Sunday was more napping (hooray!), and then an excellent dinner by the French girls of haggis and ketchup, which is the fabulous updated-version of corned beef hash and ketchup, the choice meal of my childhood. (Yes, we were kind of poor, and maybe we were kind of trashy. You want to brawl over it?) I don't know why I don't eat haggis more often-- it is cheap and easy and delicious, and whenever I am reminded of its goodness I think that even if everything else about Scotland sucked I might just stay for the haggis. Mmmm. Eyes taste nice.

It was good that I slept all day Sunday, because on Monday my visa ran out, so I had to reapply. This made it possibly the most annoying day of my life, which was of course compounded by the fact that it was Hallowe'en, which I would like to spend carving pumpkins and making costumes for other people's children, and whatnot, not battling Home Office bureaucracy. But, whatever. The application is done, and in the evening I made Slime Soup and we went to see Corpse Bride, which was good, but I think less than the sum of its parts, somehow: the idea was great, and the animation was awesome, and the cast was fab, and perhaps my expectations were too high, I guess.

And that is that. I have managed to boil a pretty decent weekend down into a terrifically boring blog entry. Sweet.
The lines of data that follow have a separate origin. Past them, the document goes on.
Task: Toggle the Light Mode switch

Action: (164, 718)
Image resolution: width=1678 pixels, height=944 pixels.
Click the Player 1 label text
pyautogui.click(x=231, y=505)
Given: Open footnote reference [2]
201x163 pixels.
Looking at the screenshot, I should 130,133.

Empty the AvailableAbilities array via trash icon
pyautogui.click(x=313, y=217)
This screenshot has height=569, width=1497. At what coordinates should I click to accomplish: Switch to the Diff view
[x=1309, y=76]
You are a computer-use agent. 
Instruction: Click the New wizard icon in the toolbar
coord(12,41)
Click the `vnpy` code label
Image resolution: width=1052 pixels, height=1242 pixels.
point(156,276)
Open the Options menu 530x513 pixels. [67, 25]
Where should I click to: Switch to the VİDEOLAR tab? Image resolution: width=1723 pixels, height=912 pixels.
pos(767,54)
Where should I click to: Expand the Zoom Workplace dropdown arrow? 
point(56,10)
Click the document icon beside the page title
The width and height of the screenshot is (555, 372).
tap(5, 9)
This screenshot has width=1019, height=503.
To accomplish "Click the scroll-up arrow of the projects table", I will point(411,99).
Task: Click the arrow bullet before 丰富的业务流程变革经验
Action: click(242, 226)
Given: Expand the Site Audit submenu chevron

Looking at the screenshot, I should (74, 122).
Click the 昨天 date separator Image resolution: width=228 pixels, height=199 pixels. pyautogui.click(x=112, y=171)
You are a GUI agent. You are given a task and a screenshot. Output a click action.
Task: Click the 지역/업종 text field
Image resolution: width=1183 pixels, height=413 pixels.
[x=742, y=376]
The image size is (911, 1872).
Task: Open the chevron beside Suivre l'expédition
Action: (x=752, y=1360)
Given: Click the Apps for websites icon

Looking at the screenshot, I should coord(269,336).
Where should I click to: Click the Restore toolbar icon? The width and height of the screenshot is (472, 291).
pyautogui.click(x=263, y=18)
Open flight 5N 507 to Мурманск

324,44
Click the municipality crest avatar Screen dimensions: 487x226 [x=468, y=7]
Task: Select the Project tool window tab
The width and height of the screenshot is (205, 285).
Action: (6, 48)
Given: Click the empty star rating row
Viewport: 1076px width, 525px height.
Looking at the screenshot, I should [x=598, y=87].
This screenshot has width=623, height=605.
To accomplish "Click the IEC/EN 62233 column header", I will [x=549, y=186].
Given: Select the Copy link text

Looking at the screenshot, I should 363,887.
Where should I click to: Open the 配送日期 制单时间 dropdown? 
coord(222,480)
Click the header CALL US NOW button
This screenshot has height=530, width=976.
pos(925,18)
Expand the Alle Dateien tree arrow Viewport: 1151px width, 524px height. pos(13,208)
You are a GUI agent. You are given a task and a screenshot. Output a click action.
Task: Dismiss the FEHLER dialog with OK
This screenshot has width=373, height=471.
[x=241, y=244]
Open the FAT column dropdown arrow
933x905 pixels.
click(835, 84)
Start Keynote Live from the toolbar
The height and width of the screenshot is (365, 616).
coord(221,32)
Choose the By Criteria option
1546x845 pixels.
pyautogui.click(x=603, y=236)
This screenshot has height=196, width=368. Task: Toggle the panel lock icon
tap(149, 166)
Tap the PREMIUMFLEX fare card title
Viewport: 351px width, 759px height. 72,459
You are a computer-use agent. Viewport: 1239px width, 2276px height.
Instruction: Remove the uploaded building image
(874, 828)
* What I usually mean by 'Jeff cooked dinner' is that Jeff went to Tesco to get the ingredients for dinner, and that either I cooked dinner, or that I cooked dinner with Jeff's assistance. In this case, I cooked the dinner. This has nothing to do with the reason why I won't let other people wash the dishes (namely, that I am controlling and I think they will do it wrong), because everything Jeff has cooked for me has been very tasty. It has everything to do with the fact that I love to cook and Jeff's hates it. So it works out better this way-- I cook, he entertains. It keeps him from getting stressed out over the stove and allows me enough time to suck down some booze so I don't get stressed out like I do when I have to talk to people without a social crutch.